Data Science Capstone - Milestone Report

Synopsis

Predictive text algorithms are a useful means of simplifying keyboard input on a smartphone. The following document outlines the preliminary steps necessary to build such an algorith: acquire and explore the data, create a corpus, and identify the primary elements of a predictive model.

Create Working Environment in R

Load all required libraries.

library(knitr)
library(tm)
library(ggplot2)
library(dplyr)
library(gridExtra)

Download and unzip data sources.

download.file("https://d396qusza40orc.cloudfront.net/dsscapstone/dataset/Coursera-SwiftKey.zip",
              destfile = "Coursera-SwiftKey.zip")
unzip("Coursera-Swiftkey.zip")

Read in each of the three files in the English data set.

conn <- file("final/en_US/en_US.twitter.txt", "r") 
twit <- readLines(conn)
close(conn)

conn <- file("final/en_US/en_US.blogs.txt", "r") 
blog <- readLines(conn)
close(conn)

conn <- file("final/en_US/en_US.news.txt", "r") 
news <- readLines(conn)
close(conn)

rm(conn)

Exploratory Analysis

After preparing the working environment, some basic summary statistics can be computed.

word_stats <- data.frame()

for (i in c("twit", "blog", "news")){
      
      assign(paste(i, "_lines", sep = ""), length(get(i)))
      assign(paste(i, "_words", sep = ""), strsplit(get(i), " "))
      assign(paste(i, "_wc", sep = ""), sum(sapply(get(paste(i, "_words", sep = "")), length)))
      assign(paste(i, "_wpl", sep = ""), mean(sapply(get(paste(i, "_words", sep = "")), length)))
      assign(paste(i, "_wl", sep = ""), mean(nchar(unlist(get(paste(i, "_words", sep = ""))))))
      
      word_dat <- data.frame(source = i, line_count = get(paste(i, "_lines", sep = "")),
                             word_count = get(paste(i, "_wc", sep = "")),
                             mean_words_per_line = get(paste(i, "_wpl", sep = "")), 
                             mean_word_length = get(paste(i, "_wl", sep = "")))
      
      word_stats <- rbind(word_dat, word_stats)
}

kable(word_stats, digits = 2, caption = "Summary Statistics")

Summary Statistics
source	line_count	word_count	mean_words_per_line	mean_word_length
news	77259	2643969	34.22	4.96
blog	899288	37334131	41.52	4.61
twit	2360148	30373543	12.87	4.42

The mean word length shows minimal variation across the three sources.
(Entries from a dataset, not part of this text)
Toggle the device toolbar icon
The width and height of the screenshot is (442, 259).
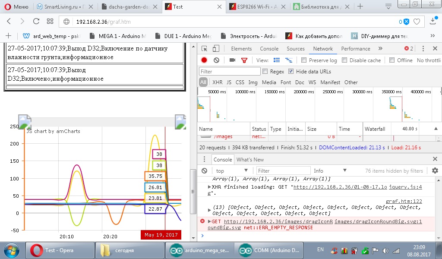coord(216,49)
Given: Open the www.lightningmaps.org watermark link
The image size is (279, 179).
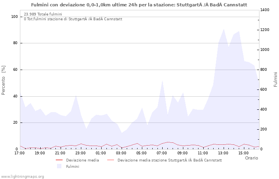Looking at the screenshot, I should pyautogui.click(x=22, y=176).
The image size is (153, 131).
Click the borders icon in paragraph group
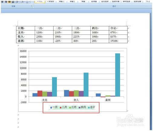pos(27,2)
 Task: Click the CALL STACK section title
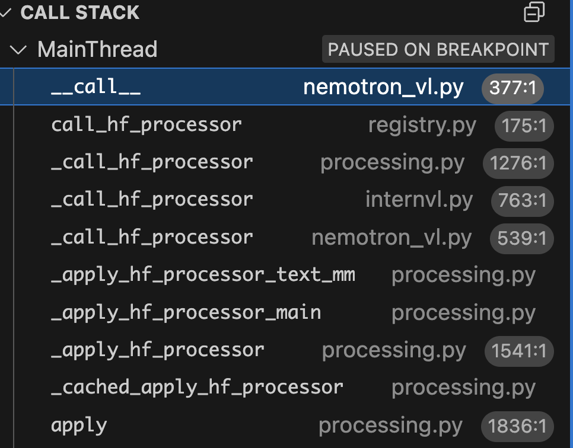(79, 12)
It was assumed that the twitter source would show a lower mean word length due the abbreviated text that is common on the messaging platform. To help clarify the distribution of word lenth, a frequency polygon is plotted. This visualization shows that word length distribution is almost identical across all three sources. The summary stats indicate that words per line exhibits more variability. A frequency polygon is also plotted for this variable. The twitter source exhibits a much higher density on the shorter end on the x-axis than the other two sources. Given that tweets are artificially constrained to 140 characters, this is as expected.

Corpus Processing

The next step is to create a corpus from the three data sources (news, blogs, and twitter). This will serve as the data source for the predictive text model. Given the size of the data involved, sampling is performed. This will increase the speed and performance of the resulting model.

sam_percent <- 0.1
set.seed(232344)
twit_sam <- twit[sample(1:length(twit),length(twit)*sam_percent)]
blog_sam <- blog[sample(1:length(blog),length(blog)*sam_percent)]
news_sam <- news[sample(1:length(news),length(news)*sam_percent)]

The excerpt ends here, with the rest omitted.